= What is expected =
Set down the line containing "Where should I click to: Click the thumbs-up" and each line after it through the last line of the records, exactly, leaving pictures out.
------
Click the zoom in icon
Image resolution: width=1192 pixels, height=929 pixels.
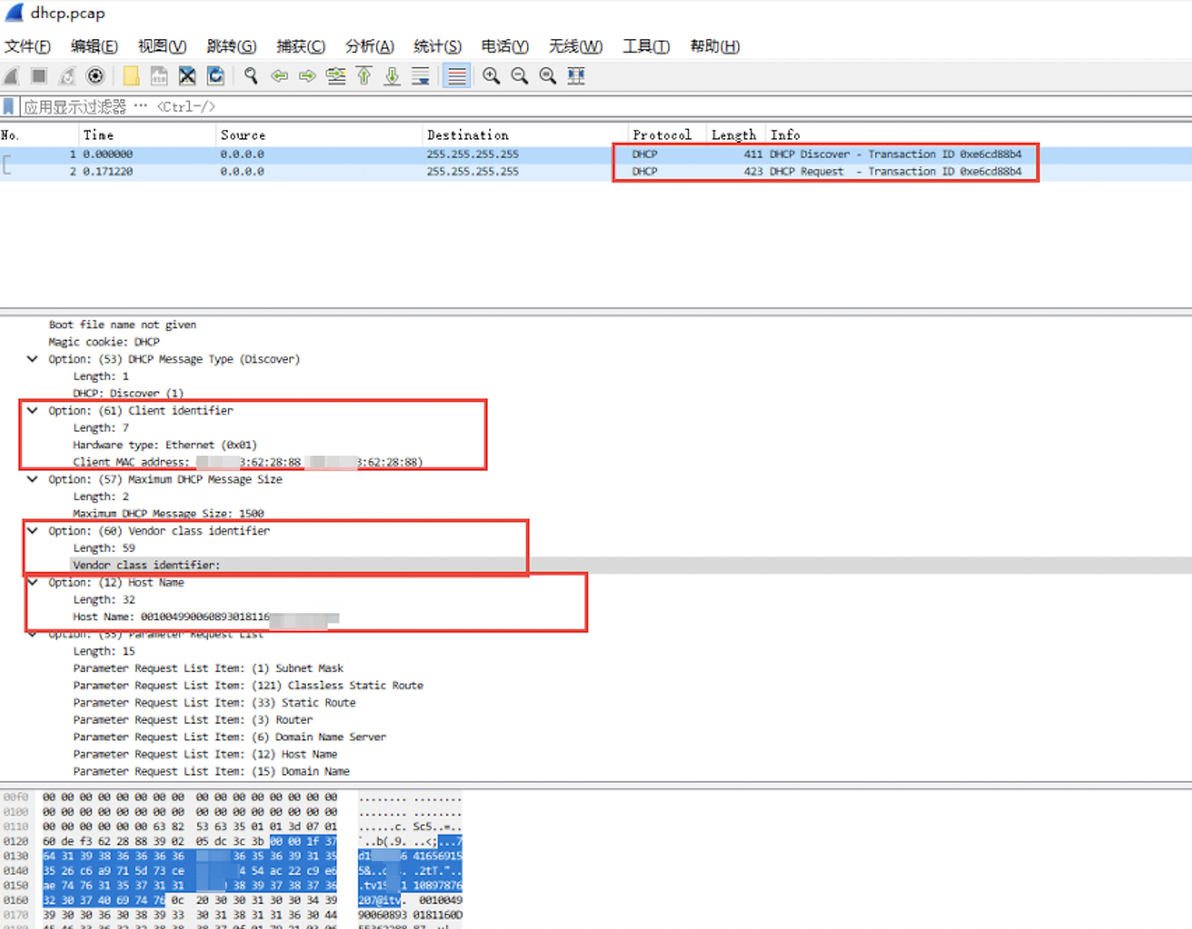pos(491,76)
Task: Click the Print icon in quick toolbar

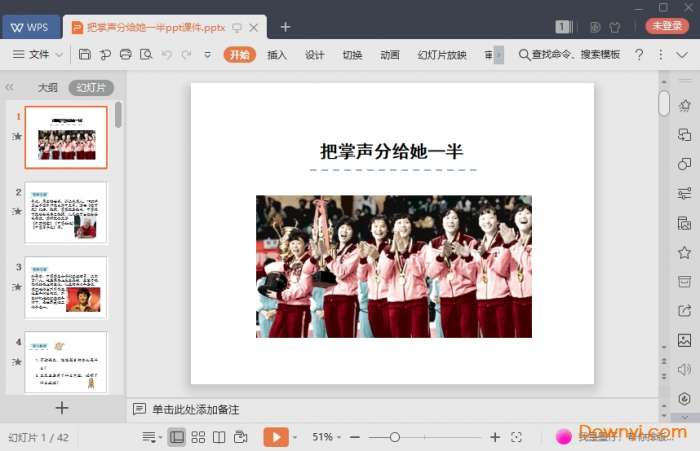Action: 125,54
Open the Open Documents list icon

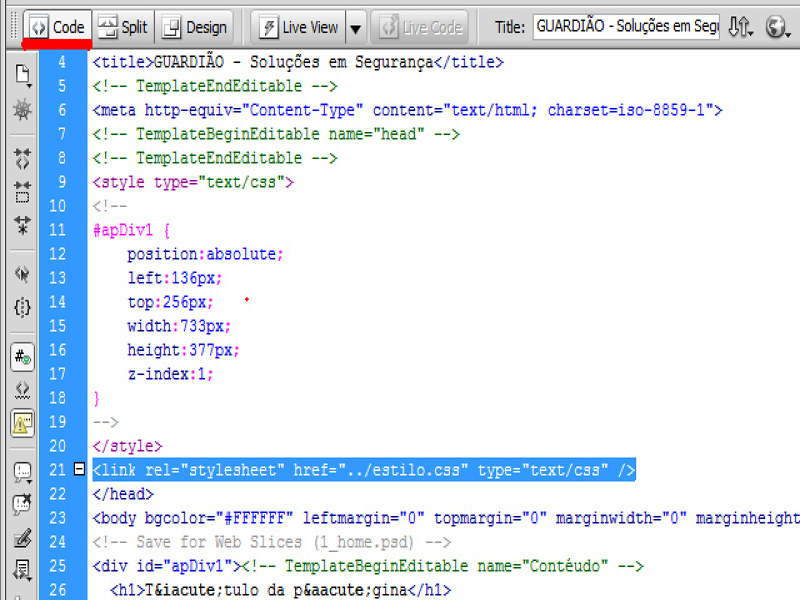(x=21, y=74)
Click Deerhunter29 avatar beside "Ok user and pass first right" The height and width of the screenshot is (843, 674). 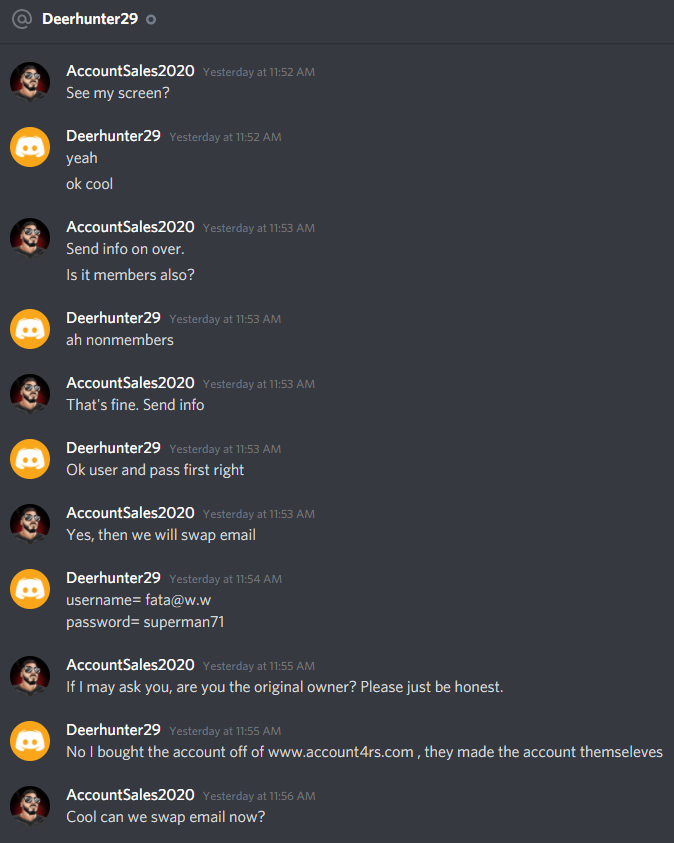click(30, 459)
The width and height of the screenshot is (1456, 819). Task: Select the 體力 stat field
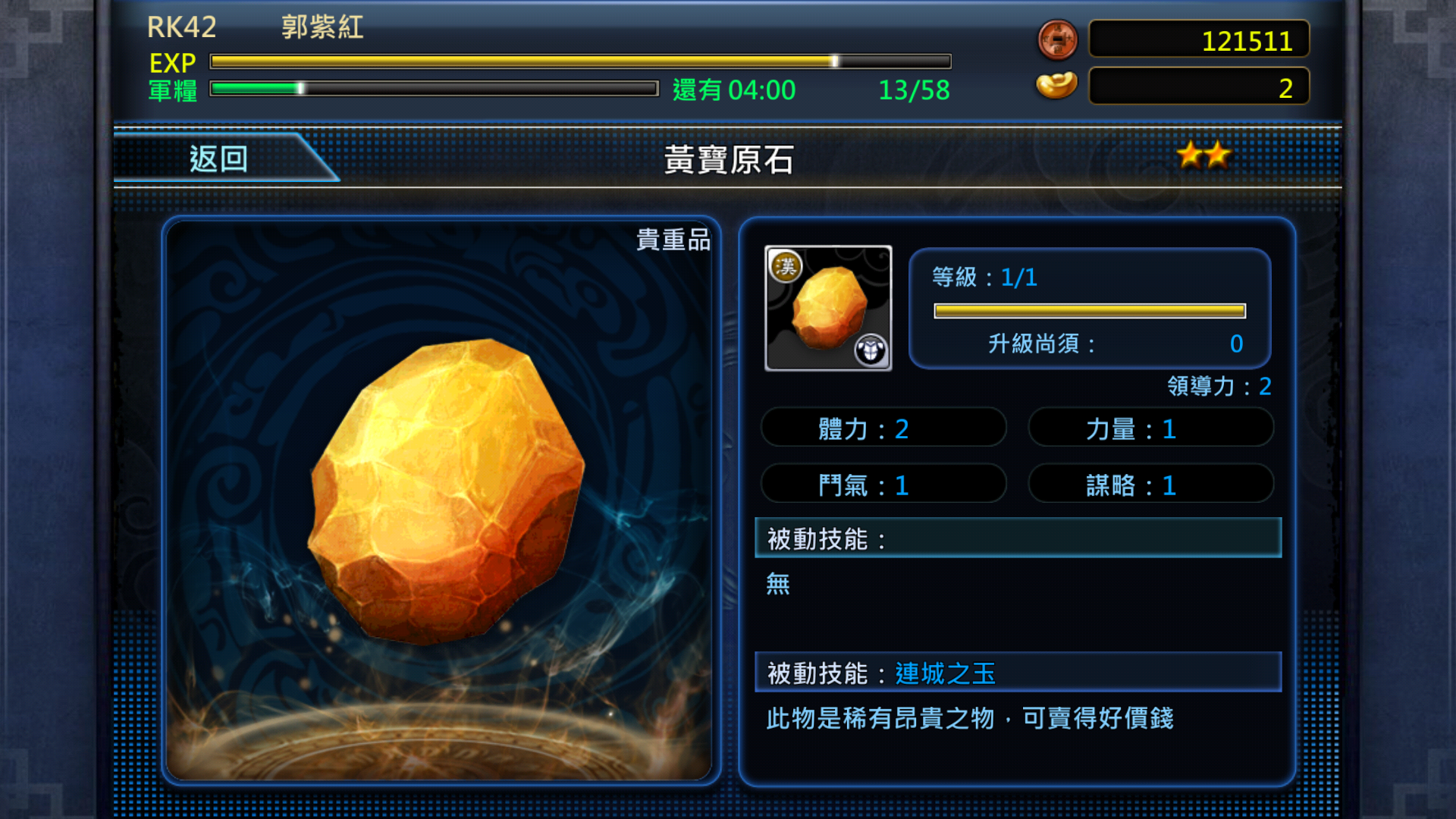[883, 428]
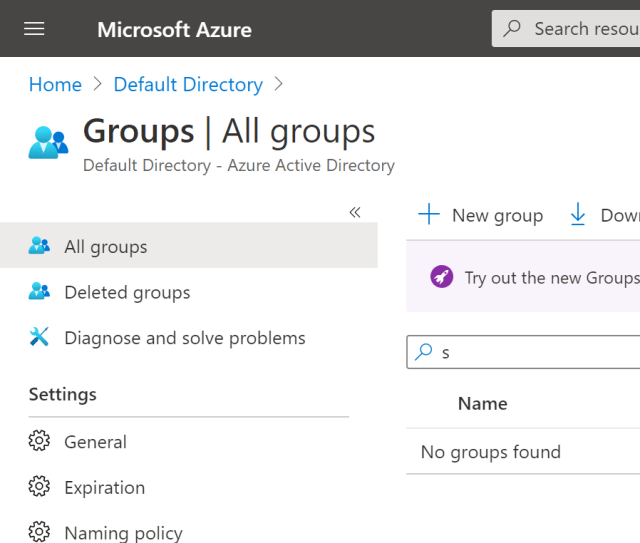Click the Download arrow icon
This screenshot has height=543, width=640.
(578, 215)
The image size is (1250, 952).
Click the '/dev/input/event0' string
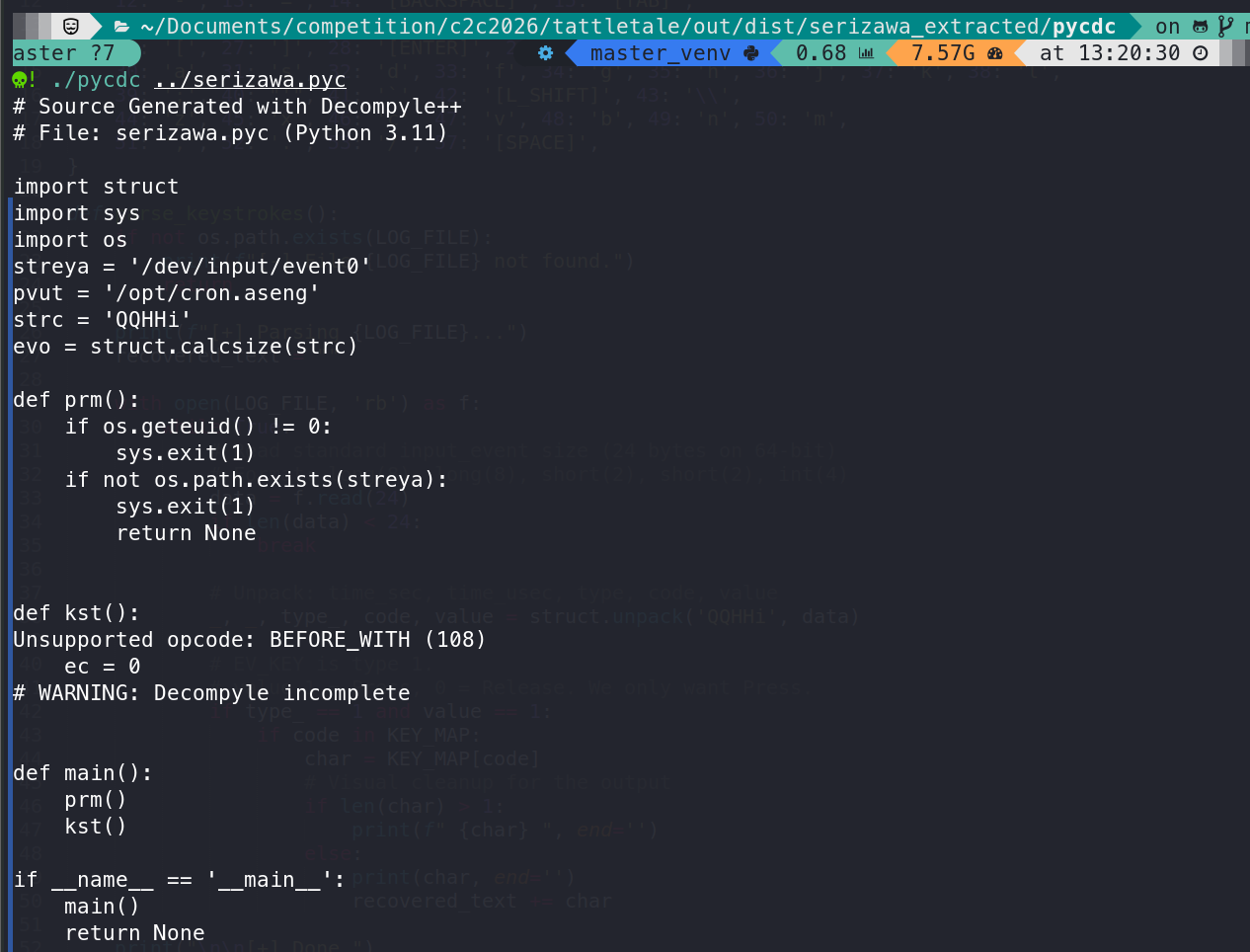pyautogui.click(x=250, y=267)
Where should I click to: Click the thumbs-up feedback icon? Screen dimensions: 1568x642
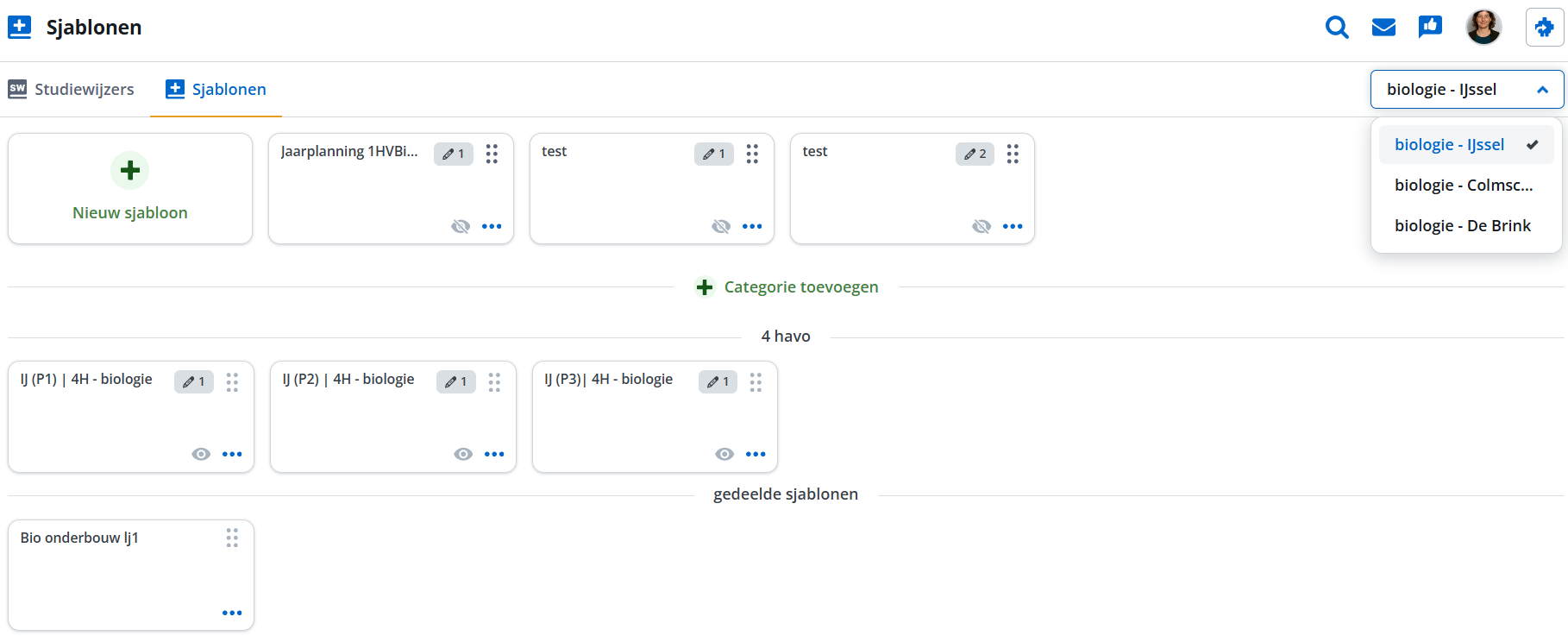coord(1430,28)
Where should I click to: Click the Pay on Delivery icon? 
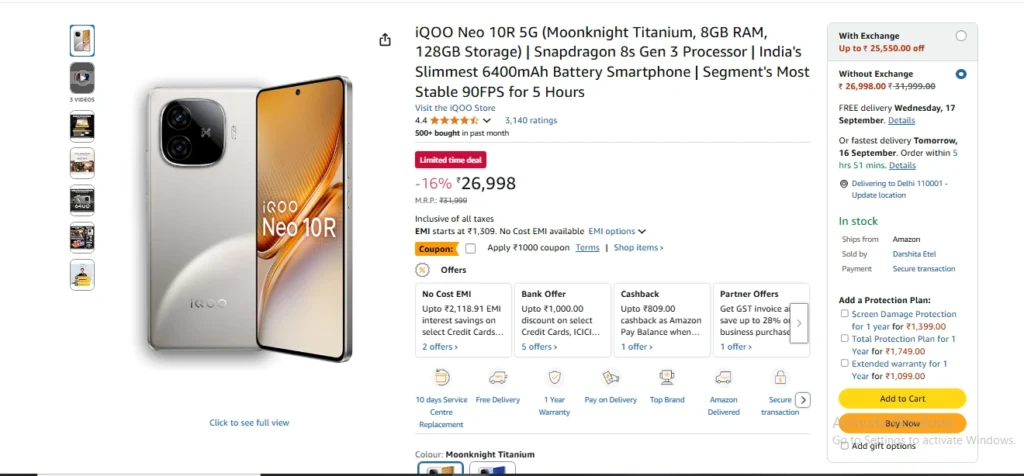click(610, 378)
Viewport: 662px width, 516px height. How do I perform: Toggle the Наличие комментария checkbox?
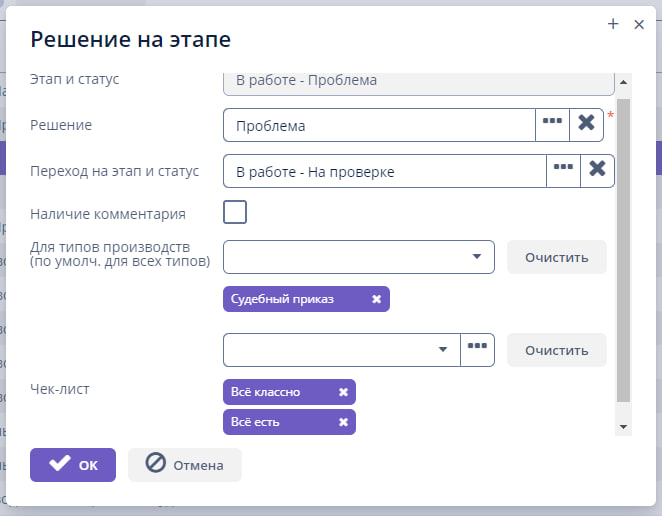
------
= Response to this task =
Where should I click to: Click the thumbs-up feedback icon? Screen dimensions: 1568x642
coord(1430,28)
Where should I click to: Click the Pay on Delivery icon? 
click(610, 378)
Viewport: 662px width, 516px height. How do I perform: Toggle the Наличие комментария checkbox?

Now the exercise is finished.